We need to dare to devote a lot more of our $ that is being designated to HIV prevention into SOCIAL JUSTICE and holistic health needs.
We need to address bullying, homophobia, legal barriers to full equality (in marriage, military, property laws, etc.).
We need to address our drug addictions, our sex addictions, our ressentiment.
We need to address ongoing oppressions from within and from without our own community, including homophobia, transphoba, sexism, ableism, adultism, racism, classism, and so on.
We need to address white supremacy, male supremacy, capitalist/bourgeois supremacy, etc.
We need to listen to the voices of young gay men
who are saying, quite loudly,
that we want not only the sexual freedom and liberation that we are grateful to previous generations for having won for us, in terms of the liberalisation of sexual choices,
but we also want emotional security, friendship, intimacy.
We are upset about the ways that urbanised, consumer gay culture is intoxicated by sex. We are upset about how young men's beautiful bodies are exploited for marketing and selling us gay badges.
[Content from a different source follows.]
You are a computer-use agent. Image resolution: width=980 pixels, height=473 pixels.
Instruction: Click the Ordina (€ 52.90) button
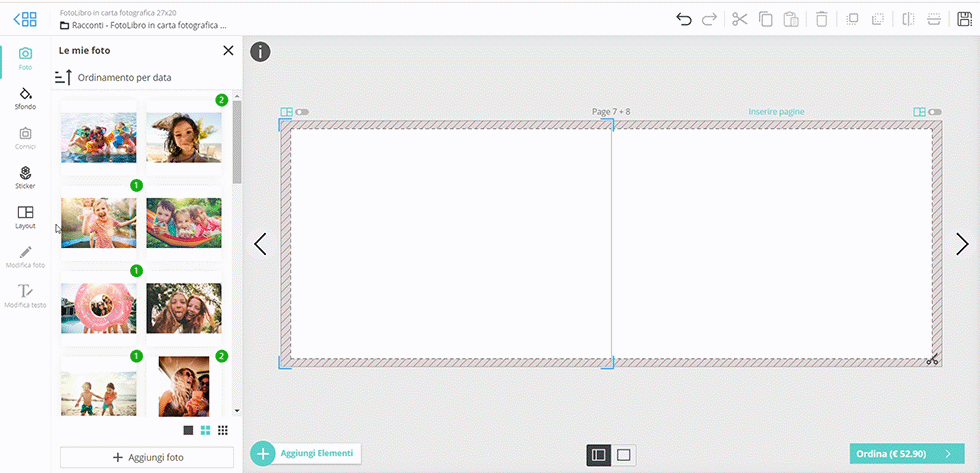pos(899,454)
We are angry about entering a working world which demands our physical, emotional, and intellectual labour but promises us not satisfaction but exhaustion and intoxication.
If we are serious about HIV prevention
we must recognise that preventing HIV is only of marginal interest for most gay men in our lives. HIV no longer = Death, which is AMAZING.
At the same time, No-HIV does not = MORE LIFE either.
Far more important to me, as an HIV Educator
to promote a life worth living,
not just a disease worth preventing.